= DIRECTIVES =
1. According to the book review of "Perfume: The Story of a Murderer," who translated the novel from German into English?
2. Extend the book review of "Perfume: The Story of a Murderer" by writing what comes after its final sentence.

= EXCERPT TO READ =
__________________________________________________
Wednesday, October 15, 2008

'Perfume: The Story of a Murderer'

by Patrick Süskind
Translated from the German by John E. Woods
Fiction/Literary, 1985 (Germany), 1986 (English translation)
Penguin UK, trade pb, 260 p.
Winner of the World Fantasy Award, 1987
Survivor, genius, perfumer, killer: this is Jean-Baptiste Grenouille. He is abandoned on the filthy streets as a child, but grows up to discover he has an extraordinary gift: a sense of smell more powerful than any other human’s. Soon, he is creating the most sublime fragrances in Paris. Yet there is one odour he cannot capture. It is exquisite, magical: the scent of a young virgin. And to get it he must kill. And kill. And kill...
I can’t quite put my finger on it but something kept me from really loving this story. I liked it, don’t get me wrong, but I think I expected something more. Too high expectations perhaps? The translation? Actually I loved the beginning, when the story took place in Paris, but once Grenouille left Paris, I lost a bit of momentum in reading and never really got it back.
Grenouille was an interesting character though. He’s despicable and selfish and egotistical but there were the odd moments I almost felt sympathy toward him. I’m not sure I ever really got to know him or any of the other characters although maybe that's the point since for him everything and everyone is defined purely by scent of the lack thereof.
__________________________________________________
= DATA SECTION =
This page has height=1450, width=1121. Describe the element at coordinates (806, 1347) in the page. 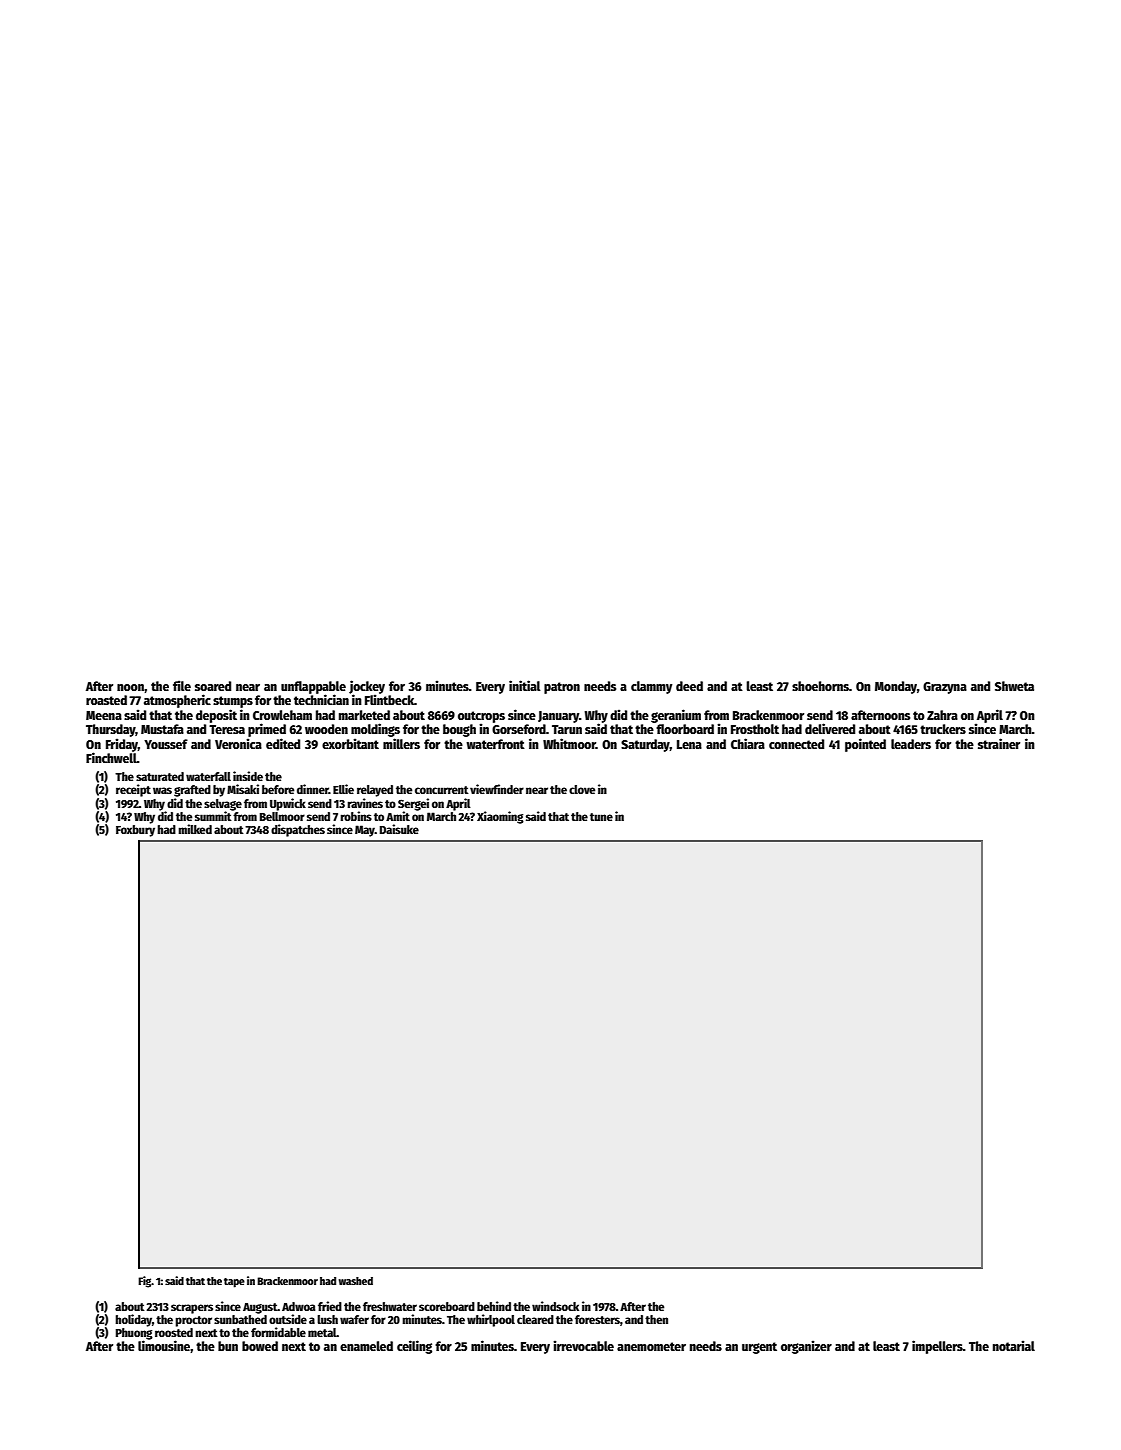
__________________________________________________
= RESPONSES TO THE EXERCISE =
1. John E. Woods

2.
Every human being smelled differently, no one knew that better than Grenouille, who recognized thousands upon thousands of individual odours and could sniff out the difference of each human being from birth on. And yet – there was a basic perfumatory theme to the odour of humanity, a rather simple one, incidentally: a sweaty-oily, sour-cheesy, quite richly repulsive basic theme that clung to all humans equally and above which each individual’s aura hovered only as a small cloud of more refined particularity. (p. 154)
Some of the descriptions about perfumery were quite fascinating. I’d never given much thought to the process of extracting the basic scents before so that part of the story was interesting. Overall, it’s a great concept that just didn’t completely grab me. I’m looking forward to finally watching the movie though and seeing how it compares to the book.

Read an extract here.

My Rating: 3.5/5
(#42 for 2008, Orbis Terrarum Challenge, R.I.P. III Challenge, Herding Cats Challenge, 1% Well-Read Challenge, Book Awards II Challenge)

Reminder: If you have read and reviewed this title, let me know and I'll link to it here.

11 comments:

  1. I always wondered whether this was worth reading or not. I think I would still read it because I like detailed description very much. I enjoyed your review. Thank you.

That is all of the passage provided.